(Extracted records)
- - - - - - -
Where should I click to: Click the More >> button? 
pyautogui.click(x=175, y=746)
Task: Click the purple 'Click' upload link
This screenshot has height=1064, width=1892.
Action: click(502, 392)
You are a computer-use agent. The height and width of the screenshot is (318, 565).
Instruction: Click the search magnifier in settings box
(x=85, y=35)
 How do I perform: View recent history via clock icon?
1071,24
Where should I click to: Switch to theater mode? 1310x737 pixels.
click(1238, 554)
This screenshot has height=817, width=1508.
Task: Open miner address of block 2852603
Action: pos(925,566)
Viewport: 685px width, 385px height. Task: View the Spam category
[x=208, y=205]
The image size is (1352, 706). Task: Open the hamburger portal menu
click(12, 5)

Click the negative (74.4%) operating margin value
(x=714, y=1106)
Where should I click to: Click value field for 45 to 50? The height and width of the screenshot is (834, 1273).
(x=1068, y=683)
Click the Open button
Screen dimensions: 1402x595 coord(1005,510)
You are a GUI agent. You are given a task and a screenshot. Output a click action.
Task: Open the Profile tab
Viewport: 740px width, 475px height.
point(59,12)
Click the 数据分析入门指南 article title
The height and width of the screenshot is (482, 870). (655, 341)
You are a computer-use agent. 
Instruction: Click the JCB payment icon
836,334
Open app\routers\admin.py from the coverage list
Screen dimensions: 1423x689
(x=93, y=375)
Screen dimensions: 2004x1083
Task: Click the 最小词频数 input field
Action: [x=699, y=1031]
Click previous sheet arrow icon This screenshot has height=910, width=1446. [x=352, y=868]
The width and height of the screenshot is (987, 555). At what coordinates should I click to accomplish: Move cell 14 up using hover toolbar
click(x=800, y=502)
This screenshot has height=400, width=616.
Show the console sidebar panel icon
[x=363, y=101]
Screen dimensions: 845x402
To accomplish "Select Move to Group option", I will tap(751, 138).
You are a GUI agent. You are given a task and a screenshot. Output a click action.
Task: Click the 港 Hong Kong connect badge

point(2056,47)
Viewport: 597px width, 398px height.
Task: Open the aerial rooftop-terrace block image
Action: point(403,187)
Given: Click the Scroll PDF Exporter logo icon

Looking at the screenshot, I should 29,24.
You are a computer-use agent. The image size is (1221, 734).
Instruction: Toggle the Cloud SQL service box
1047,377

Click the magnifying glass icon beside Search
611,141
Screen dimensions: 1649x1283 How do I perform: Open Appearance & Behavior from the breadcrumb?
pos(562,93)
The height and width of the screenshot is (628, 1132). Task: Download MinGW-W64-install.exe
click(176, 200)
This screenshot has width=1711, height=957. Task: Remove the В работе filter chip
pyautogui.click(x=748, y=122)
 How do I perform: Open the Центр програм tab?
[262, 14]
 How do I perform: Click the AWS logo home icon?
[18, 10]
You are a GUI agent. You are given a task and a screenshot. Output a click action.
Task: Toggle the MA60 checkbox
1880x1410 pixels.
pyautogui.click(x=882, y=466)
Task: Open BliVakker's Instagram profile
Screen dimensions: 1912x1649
- - - - - - -
**AIM OF THE TASK:**
In the records above, the line with "Screen dimensions: 1649x1283" marks the start and the line with "Task: Open BliVakker's Instagram profile" marks the end; copy that stretch exactly, both lines included, and nothing else.

**ANSWER SPACE:**
Screen dimensions: 1649x1283 How do I perform: Open Appearance & Behavior from the breadcrumb?
pos(562,93)
The height and width of the screenshot is (628, 1132). Task: Download MinGW-W64-install.exe
click(176, 200)
This screenshot has width=1711, height=957. Task: Remove the В работе filter chip
pyautogui.click(x=748, y=122)
 How do I perform: Open the Центр програм tab?
[262, 14]
 How do I perform: Click the AWS logo home icon?
[18, 10]
You are a GUI agent. You are given a task and a screenshot. Output a click action.
Task: Toggle the MA60 checkbox
1880x1410 pixels.
pyautogui.click(x=882, y=466)
Task: Open BliVakker's Instagram profile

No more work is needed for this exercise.